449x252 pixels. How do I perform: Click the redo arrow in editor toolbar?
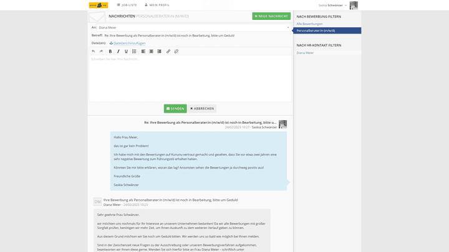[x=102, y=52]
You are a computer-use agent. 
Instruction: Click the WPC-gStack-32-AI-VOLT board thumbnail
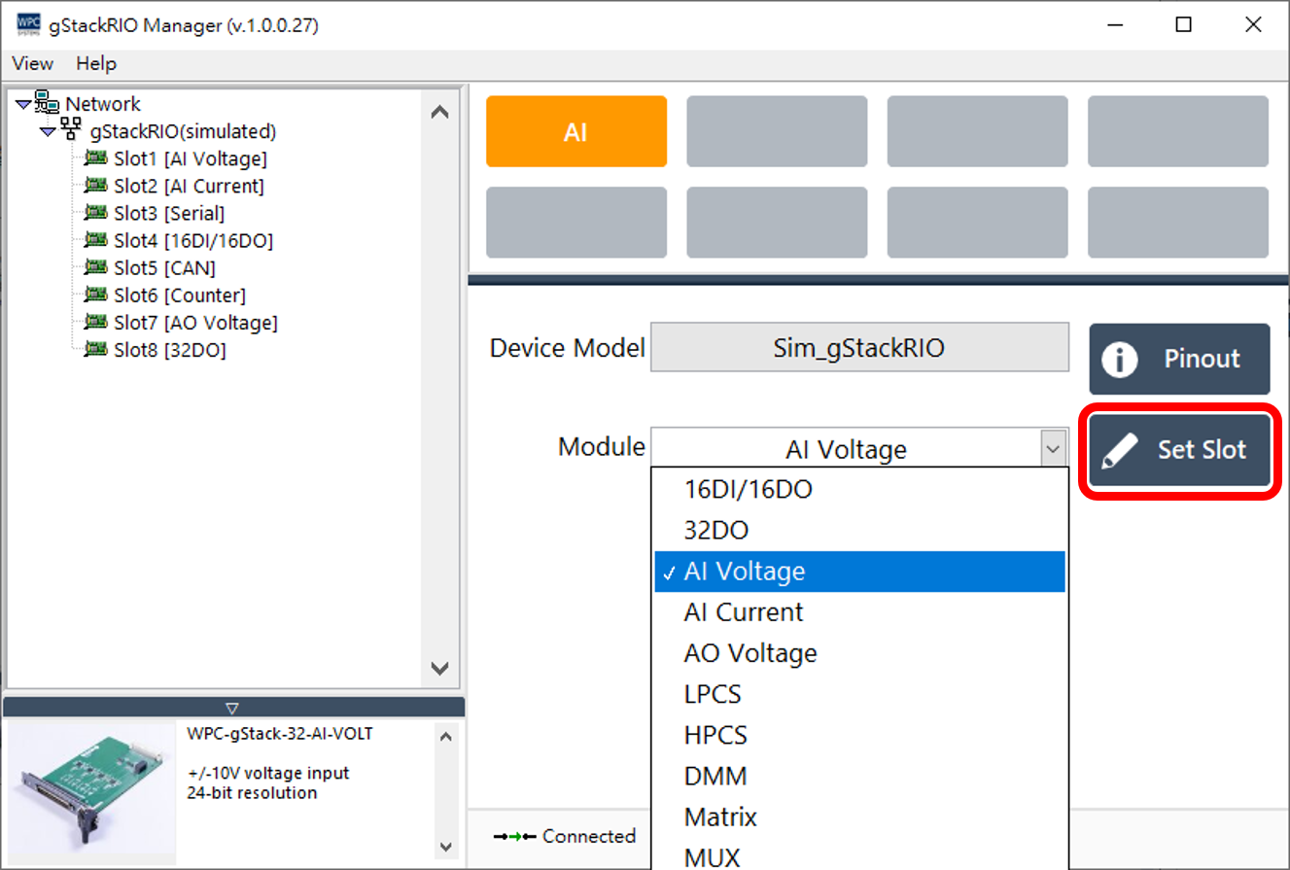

...

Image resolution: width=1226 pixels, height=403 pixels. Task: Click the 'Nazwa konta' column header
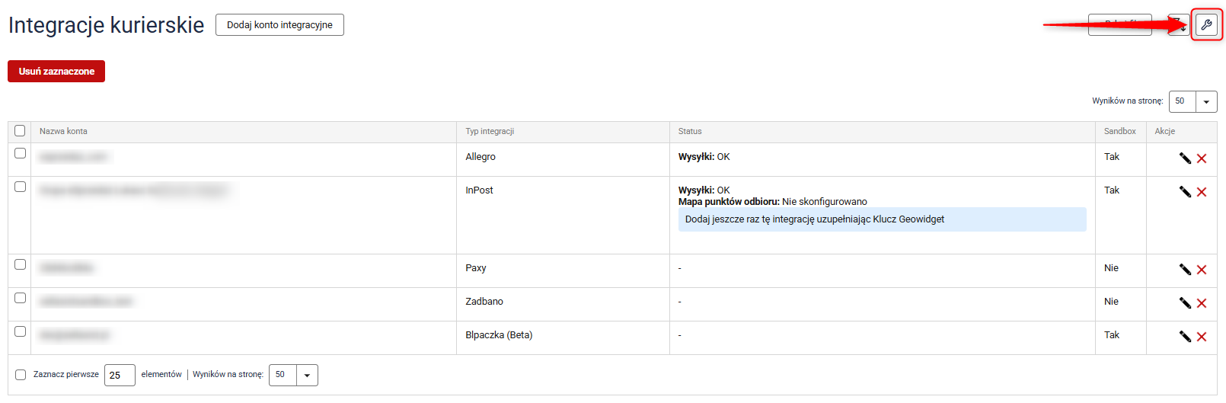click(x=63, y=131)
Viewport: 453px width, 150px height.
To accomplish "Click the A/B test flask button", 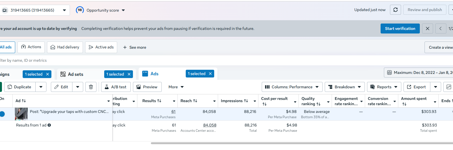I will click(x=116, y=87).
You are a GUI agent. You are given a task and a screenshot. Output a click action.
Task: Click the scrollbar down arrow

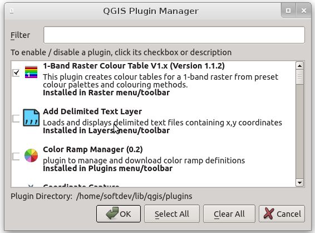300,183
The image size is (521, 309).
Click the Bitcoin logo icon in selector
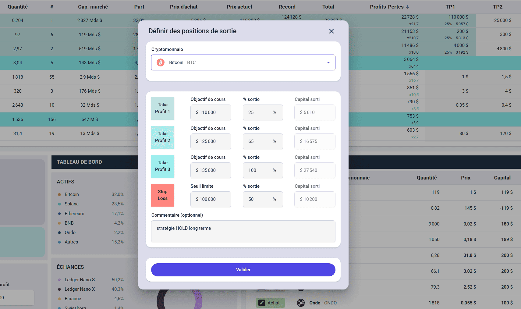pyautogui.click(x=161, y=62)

* * *

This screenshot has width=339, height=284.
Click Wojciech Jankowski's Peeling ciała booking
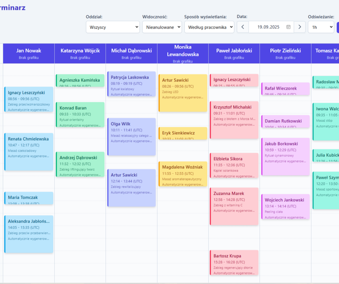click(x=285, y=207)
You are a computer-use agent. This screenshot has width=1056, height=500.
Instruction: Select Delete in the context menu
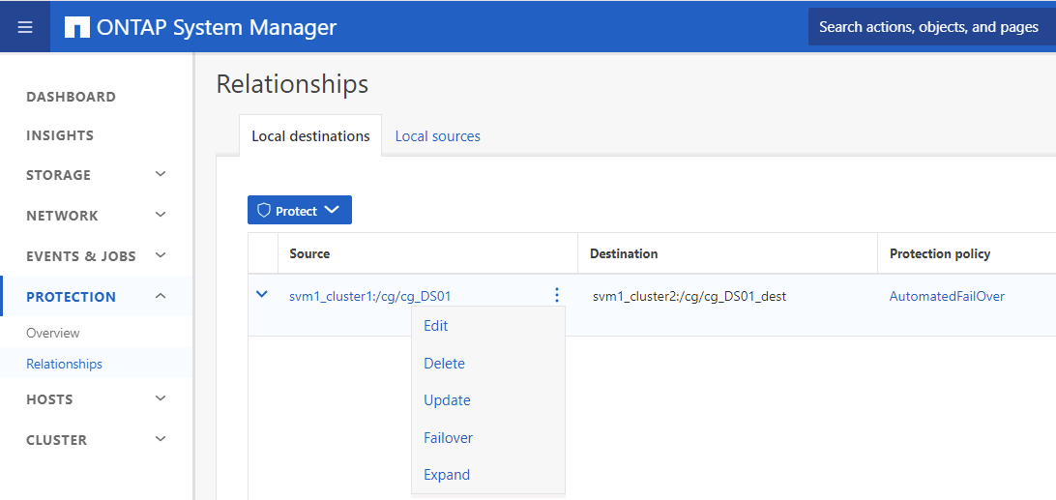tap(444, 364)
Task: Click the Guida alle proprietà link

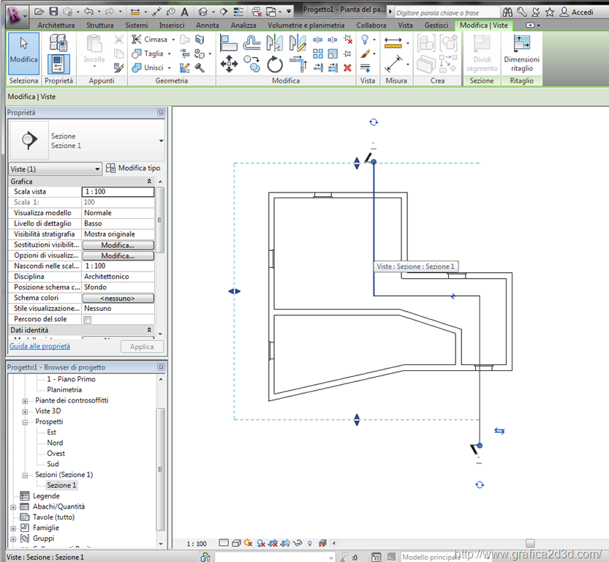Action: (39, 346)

** YOUR OBJECTIVE **
Express the records between the lines holding "449x252 pixels. How" and "Instruction: Click the", inclusive, as a Markdown table with the columns Row and Line, one row per line and blank lines left out. Omit the pictures.

** RESULT **
| Row | Line |
|---|---|
| 1 | 449x252 pixels. How do I perform: Click the redo arrow in editor toolbar? |
| 2 | [x=102, y=52] |
| 3 | You are a computer-use agent.  |
| 4 | Instruction: Click the WPC-gStack-32-AI-VOLT board thumbnail |